(Text and item location entries)
-----
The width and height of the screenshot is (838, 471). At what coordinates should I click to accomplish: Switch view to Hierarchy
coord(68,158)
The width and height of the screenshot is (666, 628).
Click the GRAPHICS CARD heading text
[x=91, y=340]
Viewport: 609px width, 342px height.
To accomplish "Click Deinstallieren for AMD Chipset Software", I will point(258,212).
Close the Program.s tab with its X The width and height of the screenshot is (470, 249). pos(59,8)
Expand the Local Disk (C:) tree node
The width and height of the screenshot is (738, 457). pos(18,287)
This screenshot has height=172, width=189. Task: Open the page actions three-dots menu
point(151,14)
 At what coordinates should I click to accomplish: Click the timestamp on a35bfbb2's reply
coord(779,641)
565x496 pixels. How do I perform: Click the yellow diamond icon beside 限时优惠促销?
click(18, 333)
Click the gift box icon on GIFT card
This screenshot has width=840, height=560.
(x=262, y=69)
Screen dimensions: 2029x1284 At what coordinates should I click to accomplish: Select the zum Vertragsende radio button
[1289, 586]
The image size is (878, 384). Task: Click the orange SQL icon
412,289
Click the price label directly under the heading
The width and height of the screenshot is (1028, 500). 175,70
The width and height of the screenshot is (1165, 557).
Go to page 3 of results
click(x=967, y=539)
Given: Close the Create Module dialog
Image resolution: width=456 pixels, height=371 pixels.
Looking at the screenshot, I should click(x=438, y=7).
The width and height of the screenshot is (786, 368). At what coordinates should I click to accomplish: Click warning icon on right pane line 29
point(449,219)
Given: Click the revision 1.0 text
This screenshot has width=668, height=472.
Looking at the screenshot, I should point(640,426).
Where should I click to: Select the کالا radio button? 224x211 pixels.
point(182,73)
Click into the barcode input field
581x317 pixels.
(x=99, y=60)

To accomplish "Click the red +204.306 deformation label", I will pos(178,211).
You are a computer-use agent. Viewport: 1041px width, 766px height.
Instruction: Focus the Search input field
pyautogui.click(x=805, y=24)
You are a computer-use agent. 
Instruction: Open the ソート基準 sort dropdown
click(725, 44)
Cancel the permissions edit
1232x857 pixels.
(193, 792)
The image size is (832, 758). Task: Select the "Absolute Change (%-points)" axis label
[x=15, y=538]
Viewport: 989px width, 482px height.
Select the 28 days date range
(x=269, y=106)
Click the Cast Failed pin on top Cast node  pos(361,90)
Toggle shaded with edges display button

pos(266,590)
-----
Exercise objective:
Please repeat the lines of the listing exactly, from the line with "The width and height of the screenshot is (1165, 557)." to the line with "I will pos(178,211).", including both of those lines.

Worked solution:
The width and height of the screenshot is (1165, 557).
Go to page 3 of results
click(x=967, y=539)
Given: Close the Create Module dialog
Image resolution: width=456 pixels, height=371 pixels.
Looking at the screenshot, I should click(x=438, y=7).
The width and height of the screenshot is (786, 368). At what coordinates should I click to accomplish: Click warning icon on right pane line 29
point(449,219)
Given: Click the revision 1.0 text
This screenshot has width=668, height=472.
Looking at the screenshot, I should point(640,426).
Where should I click to: Select the کالا radio button? 224x211 pixels.
point(182,73)
Click into the barcode input field
581x317 pixels.
(x=99, y=60)

To accomplish "Click the red +204.306 deformation label", I will pos(178,211).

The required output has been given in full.